I said (Heaven knows why, except that I think I must have wanted Reggie's opinion of Jevons): "D'you think he's right about his own cowardice?"

Reggie said, "Ask me another. You can't tell. I only know I've seen men look like that and talk like that before an engagement."

Viola raised her head. Her voice came with the clear tremor of a bell:
"And did they funk?"

"They didn't run away, if that's what you mean. I daresay they felt like
Jevons. I've felt like Jevons myself."

Of course, knowing Jevons as I do now, I have sometimes fancied his talk about cowardice may have been mere bravado, the risk he took with Reggie. But here again I am not quite sure. I don't really know.

I am, however, entirely enlightened as to the game Viola played with me that night.

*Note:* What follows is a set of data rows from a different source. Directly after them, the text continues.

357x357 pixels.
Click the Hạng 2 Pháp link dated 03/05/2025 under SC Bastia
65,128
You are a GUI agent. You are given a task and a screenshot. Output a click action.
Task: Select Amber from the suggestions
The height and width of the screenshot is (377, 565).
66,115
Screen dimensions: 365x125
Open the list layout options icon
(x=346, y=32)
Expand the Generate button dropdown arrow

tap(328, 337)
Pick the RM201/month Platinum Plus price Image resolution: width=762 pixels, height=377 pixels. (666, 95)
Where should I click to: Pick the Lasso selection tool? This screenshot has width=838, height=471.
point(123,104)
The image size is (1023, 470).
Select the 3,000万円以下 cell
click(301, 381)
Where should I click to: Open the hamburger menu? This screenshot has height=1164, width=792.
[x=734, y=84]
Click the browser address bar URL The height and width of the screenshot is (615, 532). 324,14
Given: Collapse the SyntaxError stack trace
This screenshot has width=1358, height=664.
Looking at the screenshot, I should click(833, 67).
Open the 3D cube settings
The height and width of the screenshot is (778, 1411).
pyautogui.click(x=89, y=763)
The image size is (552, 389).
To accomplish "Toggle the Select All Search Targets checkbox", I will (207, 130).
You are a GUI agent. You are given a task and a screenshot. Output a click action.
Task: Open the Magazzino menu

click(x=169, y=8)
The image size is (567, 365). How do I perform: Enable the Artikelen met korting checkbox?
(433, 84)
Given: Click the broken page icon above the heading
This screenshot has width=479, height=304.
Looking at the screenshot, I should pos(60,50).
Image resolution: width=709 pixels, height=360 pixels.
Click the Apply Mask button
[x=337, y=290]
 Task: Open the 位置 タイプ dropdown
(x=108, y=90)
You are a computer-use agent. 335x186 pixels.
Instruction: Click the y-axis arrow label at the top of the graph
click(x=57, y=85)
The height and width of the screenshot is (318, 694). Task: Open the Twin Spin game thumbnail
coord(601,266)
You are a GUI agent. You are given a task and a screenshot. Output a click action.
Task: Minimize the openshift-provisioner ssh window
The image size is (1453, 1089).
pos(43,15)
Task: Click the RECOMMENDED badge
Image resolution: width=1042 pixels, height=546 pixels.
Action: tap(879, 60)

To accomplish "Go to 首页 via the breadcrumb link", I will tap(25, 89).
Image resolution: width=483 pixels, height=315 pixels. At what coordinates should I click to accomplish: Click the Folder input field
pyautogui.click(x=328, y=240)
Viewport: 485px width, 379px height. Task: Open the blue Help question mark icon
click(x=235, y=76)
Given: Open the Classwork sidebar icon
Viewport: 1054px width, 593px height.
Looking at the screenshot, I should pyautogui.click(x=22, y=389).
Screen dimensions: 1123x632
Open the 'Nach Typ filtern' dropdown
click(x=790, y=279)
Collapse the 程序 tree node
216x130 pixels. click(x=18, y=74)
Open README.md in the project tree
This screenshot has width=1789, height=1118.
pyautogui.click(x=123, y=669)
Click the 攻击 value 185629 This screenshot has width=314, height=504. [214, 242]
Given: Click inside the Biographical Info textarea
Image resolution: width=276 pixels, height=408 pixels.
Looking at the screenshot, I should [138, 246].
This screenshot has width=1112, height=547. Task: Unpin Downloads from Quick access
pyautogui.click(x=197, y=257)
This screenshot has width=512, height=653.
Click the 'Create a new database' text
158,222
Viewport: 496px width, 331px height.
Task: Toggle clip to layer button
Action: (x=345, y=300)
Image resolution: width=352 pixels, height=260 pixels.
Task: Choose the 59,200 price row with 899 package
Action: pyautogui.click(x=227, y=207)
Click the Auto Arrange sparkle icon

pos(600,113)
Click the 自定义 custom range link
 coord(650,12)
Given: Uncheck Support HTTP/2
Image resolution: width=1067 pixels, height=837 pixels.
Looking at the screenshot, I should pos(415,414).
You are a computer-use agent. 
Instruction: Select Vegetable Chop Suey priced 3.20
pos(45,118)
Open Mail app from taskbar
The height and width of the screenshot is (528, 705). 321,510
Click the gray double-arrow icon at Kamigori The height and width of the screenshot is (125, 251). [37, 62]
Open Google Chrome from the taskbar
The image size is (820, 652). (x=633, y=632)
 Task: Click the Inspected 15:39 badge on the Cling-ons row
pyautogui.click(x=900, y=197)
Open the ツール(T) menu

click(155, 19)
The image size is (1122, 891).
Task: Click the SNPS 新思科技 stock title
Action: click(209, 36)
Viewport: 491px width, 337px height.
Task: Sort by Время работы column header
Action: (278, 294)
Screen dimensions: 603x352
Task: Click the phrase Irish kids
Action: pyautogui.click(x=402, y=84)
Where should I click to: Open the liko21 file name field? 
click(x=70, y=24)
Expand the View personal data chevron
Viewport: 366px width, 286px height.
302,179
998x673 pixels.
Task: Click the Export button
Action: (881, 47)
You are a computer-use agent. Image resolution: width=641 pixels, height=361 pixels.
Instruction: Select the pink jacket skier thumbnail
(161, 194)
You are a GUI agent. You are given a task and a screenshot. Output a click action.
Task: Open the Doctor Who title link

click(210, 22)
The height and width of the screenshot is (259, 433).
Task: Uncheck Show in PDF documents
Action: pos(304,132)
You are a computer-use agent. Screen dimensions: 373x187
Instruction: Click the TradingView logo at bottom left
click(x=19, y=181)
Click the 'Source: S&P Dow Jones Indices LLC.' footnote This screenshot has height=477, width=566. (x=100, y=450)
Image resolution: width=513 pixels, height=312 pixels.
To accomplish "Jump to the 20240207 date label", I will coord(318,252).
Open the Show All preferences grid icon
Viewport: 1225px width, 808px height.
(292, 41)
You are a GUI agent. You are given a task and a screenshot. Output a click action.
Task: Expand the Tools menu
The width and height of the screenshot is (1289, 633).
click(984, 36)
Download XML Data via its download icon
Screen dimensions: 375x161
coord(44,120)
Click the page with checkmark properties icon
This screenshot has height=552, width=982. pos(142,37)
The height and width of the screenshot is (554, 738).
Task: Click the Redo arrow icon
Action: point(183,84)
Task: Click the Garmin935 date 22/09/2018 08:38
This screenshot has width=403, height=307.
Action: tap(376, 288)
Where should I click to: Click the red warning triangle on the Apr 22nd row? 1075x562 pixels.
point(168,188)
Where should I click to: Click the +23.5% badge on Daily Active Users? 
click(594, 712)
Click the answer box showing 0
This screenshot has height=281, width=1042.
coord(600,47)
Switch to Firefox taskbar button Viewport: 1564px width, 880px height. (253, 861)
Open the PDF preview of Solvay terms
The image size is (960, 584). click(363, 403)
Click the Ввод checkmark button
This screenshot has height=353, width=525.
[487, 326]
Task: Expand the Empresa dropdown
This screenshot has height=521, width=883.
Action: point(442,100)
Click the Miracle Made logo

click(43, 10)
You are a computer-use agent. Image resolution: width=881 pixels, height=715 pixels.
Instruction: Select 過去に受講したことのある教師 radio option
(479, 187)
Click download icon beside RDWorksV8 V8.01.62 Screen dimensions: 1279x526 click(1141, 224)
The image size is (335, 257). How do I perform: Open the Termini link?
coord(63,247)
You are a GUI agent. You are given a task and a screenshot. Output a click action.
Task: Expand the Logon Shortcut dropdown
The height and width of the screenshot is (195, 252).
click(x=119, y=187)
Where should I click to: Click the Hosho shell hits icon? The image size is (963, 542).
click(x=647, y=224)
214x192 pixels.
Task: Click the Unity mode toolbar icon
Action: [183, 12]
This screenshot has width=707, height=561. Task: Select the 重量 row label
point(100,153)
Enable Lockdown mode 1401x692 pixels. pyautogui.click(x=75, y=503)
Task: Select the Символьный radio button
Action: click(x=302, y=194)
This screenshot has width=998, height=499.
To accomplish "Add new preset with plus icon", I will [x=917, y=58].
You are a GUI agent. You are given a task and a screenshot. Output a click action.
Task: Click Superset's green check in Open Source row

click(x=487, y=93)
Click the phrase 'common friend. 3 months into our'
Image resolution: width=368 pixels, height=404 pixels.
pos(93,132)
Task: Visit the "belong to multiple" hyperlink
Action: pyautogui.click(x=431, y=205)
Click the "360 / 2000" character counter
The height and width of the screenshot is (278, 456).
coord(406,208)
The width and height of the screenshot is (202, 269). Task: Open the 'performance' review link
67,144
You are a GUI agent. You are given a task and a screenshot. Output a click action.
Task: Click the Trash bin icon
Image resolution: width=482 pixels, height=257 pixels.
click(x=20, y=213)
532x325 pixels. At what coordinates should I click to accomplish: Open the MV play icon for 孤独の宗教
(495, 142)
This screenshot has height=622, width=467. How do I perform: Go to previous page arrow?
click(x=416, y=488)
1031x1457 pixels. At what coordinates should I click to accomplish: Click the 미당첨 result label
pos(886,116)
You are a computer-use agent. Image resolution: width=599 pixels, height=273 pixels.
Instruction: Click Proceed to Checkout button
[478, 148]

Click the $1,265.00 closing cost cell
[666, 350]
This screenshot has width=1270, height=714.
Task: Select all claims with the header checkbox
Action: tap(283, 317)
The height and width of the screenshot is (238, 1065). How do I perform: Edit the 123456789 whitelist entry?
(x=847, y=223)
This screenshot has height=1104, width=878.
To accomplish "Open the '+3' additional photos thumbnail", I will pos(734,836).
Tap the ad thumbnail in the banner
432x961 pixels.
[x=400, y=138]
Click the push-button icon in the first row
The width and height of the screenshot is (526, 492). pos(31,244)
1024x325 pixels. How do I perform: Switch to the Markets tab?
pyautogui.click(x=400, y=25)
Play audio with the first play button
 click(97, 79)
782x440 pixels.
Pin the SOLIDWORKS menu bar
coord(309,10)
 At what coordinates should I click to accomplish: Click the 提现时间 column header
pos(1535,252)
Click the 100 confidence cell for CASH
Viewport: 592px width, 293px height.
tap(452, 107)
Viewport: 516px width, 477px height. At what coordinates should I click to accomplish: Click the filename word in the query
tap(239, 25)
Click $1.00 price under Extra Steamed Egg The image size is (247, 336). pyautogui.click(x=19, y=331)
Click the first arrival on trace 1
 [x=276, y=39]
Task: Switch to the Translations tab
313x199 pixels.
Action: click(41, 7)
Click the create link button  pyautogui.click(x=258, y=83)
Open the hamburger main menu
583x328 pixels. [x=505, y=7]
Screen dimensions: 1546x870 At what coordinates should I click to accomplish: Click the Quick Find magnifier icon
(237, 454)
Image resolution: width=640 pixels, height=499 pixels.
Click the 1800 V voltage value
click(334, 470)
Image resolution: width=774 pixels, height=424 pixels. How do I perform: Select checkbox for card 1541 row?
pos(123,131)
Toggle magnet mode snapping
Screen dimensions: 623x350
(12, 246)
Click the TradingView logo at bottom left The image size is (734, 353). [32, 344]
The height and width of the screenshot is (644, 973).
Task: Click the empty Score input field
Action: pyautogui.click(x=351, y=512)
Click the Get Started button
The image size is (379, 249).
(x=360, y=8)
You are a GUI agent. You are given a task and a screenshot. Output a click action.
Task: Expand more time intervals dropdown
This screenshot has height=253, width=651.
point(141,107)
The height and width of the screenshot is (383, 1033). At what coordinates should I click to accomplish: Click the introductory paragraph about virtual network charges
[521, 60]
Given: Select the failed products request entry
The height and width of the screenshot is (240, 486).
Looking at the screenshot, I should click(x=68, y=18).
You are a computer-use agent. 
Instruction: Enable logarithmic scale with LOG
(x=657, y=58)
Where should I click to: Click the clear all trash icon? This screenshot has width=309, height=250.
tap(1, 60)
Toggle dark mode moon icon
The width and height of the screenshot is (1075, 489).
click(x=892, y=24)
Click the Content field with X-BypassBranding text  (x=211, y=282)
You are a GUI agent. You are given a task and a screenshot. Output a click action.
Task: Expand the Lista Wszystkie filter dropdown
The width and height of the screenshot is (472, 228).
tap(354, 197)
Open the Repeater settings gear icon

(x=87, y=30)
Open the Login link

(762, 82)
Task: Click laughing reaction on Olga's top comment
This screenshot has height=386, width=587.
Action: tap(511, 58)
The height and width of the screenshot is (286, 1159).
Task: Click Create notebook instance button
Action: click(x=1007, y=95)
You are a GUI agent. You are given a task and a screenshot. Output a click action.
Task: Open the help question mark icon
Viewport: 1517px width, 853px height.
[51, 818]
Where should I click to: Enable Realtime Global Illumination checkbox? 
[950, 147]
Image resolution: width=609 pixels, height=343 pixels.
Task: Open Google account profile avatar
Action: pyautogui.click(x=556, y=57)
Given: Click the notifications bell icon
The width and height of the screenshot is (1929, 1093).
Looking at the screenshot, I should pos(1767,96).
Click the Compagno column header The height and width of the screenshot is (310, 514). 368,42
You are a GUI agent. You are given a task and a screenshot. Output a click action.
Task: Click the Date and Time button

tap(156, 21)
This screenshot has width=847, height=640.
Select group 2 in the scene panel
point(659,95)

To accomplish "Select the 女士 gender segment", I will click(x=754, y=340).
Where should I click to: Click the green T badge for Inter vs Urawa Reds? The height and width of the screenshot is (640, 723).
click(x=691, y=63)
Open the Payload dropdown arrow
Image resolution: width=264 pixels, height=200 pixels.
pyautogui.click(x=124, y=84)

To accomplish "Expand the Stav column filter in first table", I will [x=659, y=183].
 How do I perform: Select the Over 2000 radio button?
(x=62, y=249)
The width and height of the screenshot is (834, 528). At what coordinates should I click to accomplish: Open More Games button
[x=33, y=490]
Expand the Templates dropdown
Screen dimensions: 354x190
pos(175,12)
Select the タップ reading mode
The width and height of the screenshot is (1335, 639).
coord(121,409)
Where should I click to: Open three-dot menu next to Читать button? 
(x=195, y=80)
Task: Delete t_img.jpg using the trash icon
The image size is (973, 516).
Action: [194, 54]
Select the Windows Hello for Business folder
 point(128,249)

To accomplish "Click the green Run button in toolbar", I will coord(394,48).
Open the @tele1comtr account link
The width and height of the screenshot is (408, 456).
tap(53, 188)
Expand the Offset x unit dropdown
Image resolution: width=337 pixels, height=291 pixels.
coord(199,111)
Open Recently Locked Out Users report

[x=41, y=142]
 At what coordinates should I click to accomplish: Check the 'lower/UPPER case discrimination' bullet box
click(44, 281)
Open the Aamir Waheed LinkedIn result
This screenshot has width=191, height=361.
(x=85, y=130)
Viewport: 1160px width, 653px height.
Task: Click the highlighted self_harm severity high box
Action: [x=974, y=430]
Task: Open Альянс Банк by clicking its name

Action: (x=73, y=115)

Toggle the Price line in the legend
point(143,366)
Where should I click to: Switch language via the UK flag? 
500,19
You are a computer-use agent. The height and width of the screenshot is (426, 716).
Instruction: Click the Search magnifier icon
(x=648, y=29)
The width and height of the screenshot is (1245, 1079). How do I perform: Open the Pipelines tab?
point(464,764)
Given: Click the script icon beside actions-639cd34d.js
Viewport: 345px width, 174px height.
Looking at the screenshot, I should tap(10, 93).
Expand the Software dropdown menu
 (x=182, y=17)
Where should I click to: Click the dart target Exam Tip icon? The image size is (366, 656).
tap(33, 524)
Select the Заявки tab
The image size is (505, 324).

Jevons had stayed till half-past six. He had talked for two hours and a half. When I got up to go, Reggie suggested that his sister should come and dine with him somewhere in town and do a play afterwards.

She said, All right. She was on. And Furny would come too.

He said, of course I was coming too. That was what he had meant (it wasn't).

And in the end I went. I say in the end—for of course I protested. It was his one evening with his sister. But Viola's poor eyes signalled to me and implored me: "Don't leave me alone with him, whatever you do." She wanted to put off the dreadful moment that must come when he would ask her: "Where on earth did you pick up that shocking little bounder?"